The programs expedited that response, and as they implicitly trusted my reports (or at least weighed them into the response factoring), I'd say without hesitation or caveat that this was in fact a compliment.

Both of us laughed when they'd said it.

@Neverfadingwood

@Neverfadingwood @lucy_who So AI was designed to write corporate mission statements!
@Neverfadingwood which is why they're forcing AI down our throats.
I'm not exactly looking forward to the inevitable rise of AI Readers, but we all know it's coming.
@Neverfadingwood Someone writes what they want to say as bullet points, runs it through GPT, posts the result to the internet, where others grab it and ask GPT for a summary. It's a really weird sort of anti-compression scheme.

@Neverfadingwood

Give it to your AI to read it!

@Neverfadingwood the future is that nobody ever reads anything, one AI writes another AI reads, and then they decide together the fate of humanity.
@Neverfadingwood I feel like I can detect AI-written text through the lack of insight in writing. It says stuff, but can’t convey an opinion or present anything interesting. When I had it write code, it was broken in ways I couldn’t begin to fix because it was broken in so many ways.

@Neverfadingwood real problem :(
It gets worse: People are asked to bother correct incorrect understanding that nobody could be bothered to form themselves.

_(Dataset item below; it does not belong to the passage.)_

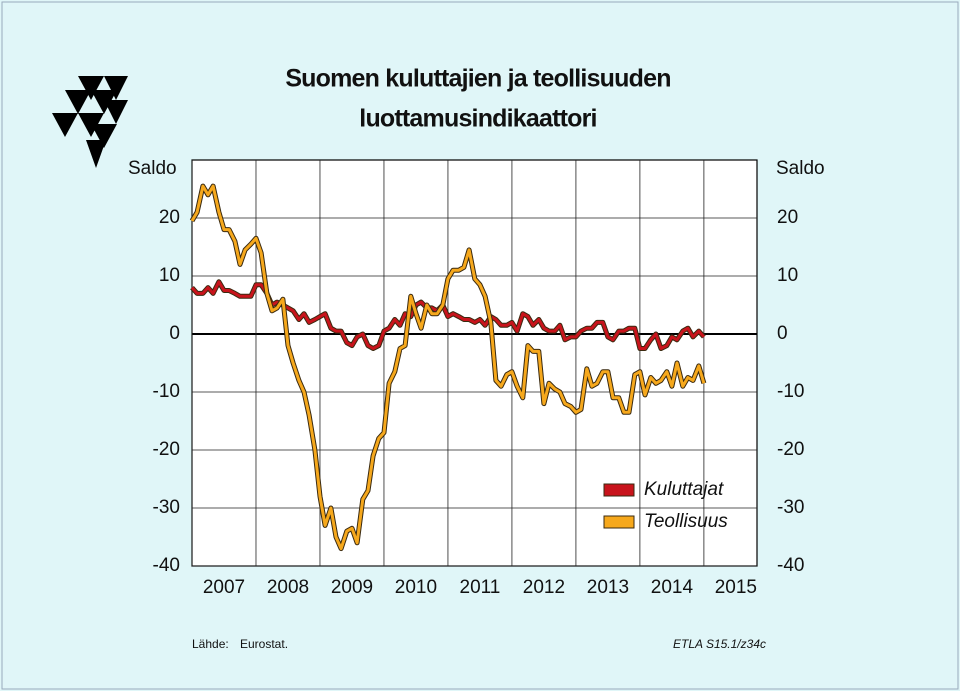 The height and width of the screenshot is (691, 960). I want to click on source-label: Lähde:, so click(210, 644).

For example, learners are using ChatGPT/competitors to get "easy" explanations to complicated topics. Then they go on the internet and ask questions based on texts or understanding based on these wrong statements and waste expert time, who get to debunk nonsense before they get to explain the truth.
for example:
https://electronics.meta.stackexchange.com/questions/9793/should-questions-about-chatgpt-responses-be-closed

Should questions about ChatGPT responses be closed?

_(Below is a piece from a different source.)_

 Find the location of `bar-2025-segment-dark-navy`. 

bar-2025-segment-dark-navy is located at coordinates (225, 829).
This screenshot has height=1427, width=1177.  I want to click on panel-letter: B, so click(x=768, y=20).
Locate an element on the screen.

There seems to be a consensus that ChatGPT answers should be deleted. What about questions that are essentially "ChatGPT told me X. Is X correct?" This question is a long exposition abou...

Electrical Engineering Meta Stack Exchange
@Neverfadingwood mostly you're not supposed to read it. AI bots generate tons of trash content. Other AI bots visit and click on it, driving up fake traffic. Other AI bots see the traffic and buy ads on those heavily trafficked sites. Yet other AI bots click on those ads. Some human walks home with the profits.
@Neverfadingwood I consistently refuse to use the "Important" flag on email at work on the principle that if I don't consider an email important enough to read, I'll let you know by not writing it.
@Neverfadingwood What a very strange perspective. Shouldn’t ideas, in general, be judged based on the merits of the ideas themselves, rather than the source of the ideas? The alternative, which this quote expresses, is a kind of cultural chauvinism that probably feels good, but is really unhealthy in my opinion.
@Neverfadingwood Great quote, but I guess the person who said it assumes people and places will always be forthcoming about whether something is AI-written?

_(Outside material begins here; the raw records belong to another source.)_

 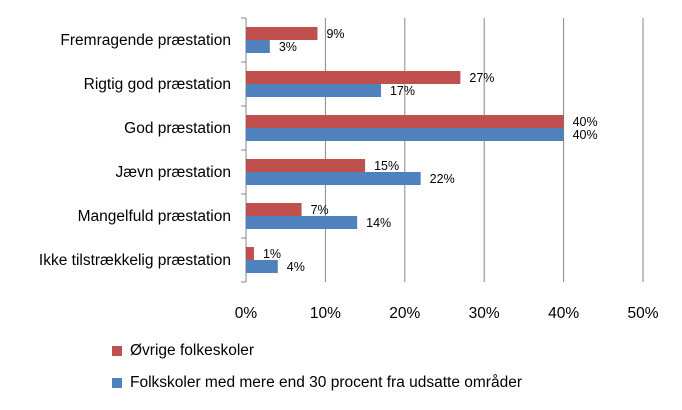 What do you see at coordinates (135, 260) in the screenshot?
I see `category-label: Ikke tilstrækkelig præstation` at bounding box center [135, 260].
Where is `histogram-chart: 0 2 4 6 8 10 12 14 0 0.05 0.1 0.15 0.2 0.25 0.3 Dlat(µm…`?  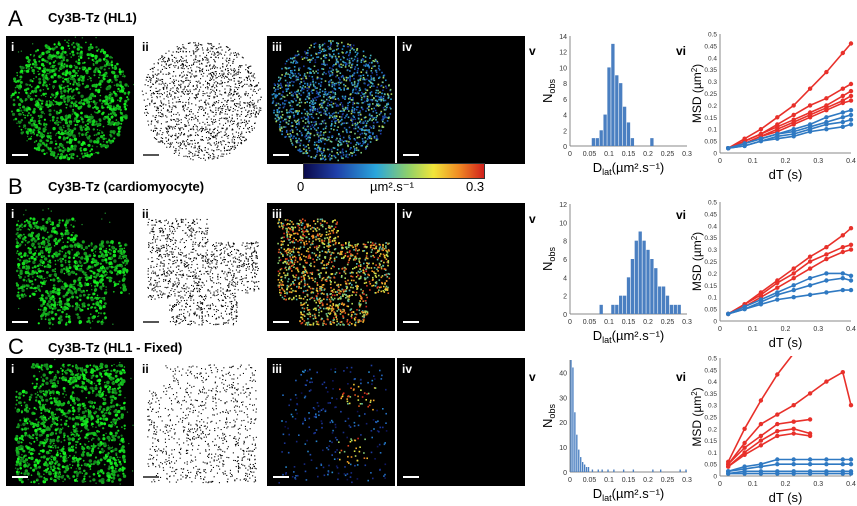 histogram-chart: 0 2 4 6 8 10 12 14 0 0.05 0.1 0.15 0.2 0.25 0.3 Dlat(µm… is located at coordinates (616, 106).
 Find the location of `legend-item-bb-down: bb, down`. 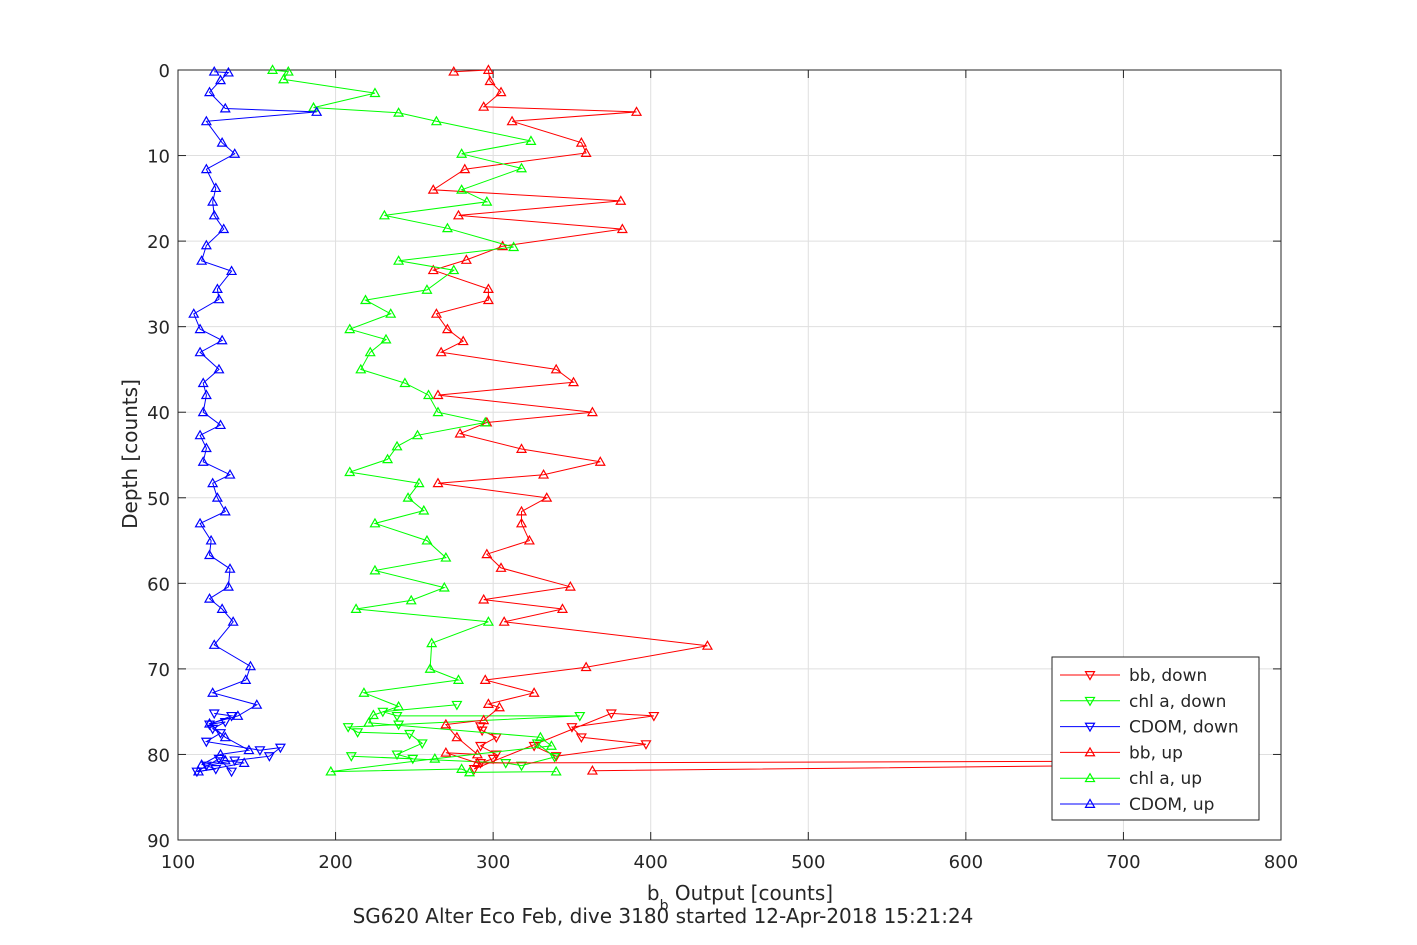

legend-item-bb-down: bb, down is located at coordinates (1134, 676).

@Neverfadingwood While I agree with the intent behind this, that phrase "nobody could be bothered to write" assumes that people use a technology because they're lazy and consider the task beneath them. Disabled folk who use assistive technology to communicate, for example, would strongly disagree.

The problem, of course, is that enabling these genuinely life-changing use cases is of no interest to those peddling generated text right now. More money to be made from advertising "content".

@petrichor That's a fair point, absolutely. I would just say that "assistive" is the right word. It still needs human input or it's going to produce bland unengaging texts. In my experience so far, at least.
@Neverfadingwood Is there an artificial reader for artificial content?

@Neverfadingwood

Absurdist technological conjuction:

AI written story being read by a screen reader that's been muted.

@Neverfadingwood paraphrasing the old Soviet joke, we pretend to read it and they pretend to write it.
@Neverfadingwood I literally said this to a co-worker who told me he has LLM’s write his docs and proposals.
@requiem Oh good grief. Does he think nobody will notice? Or that they don't care?
@Neverfadingwood they don't care. I'm sure that he will get promoted for this choice.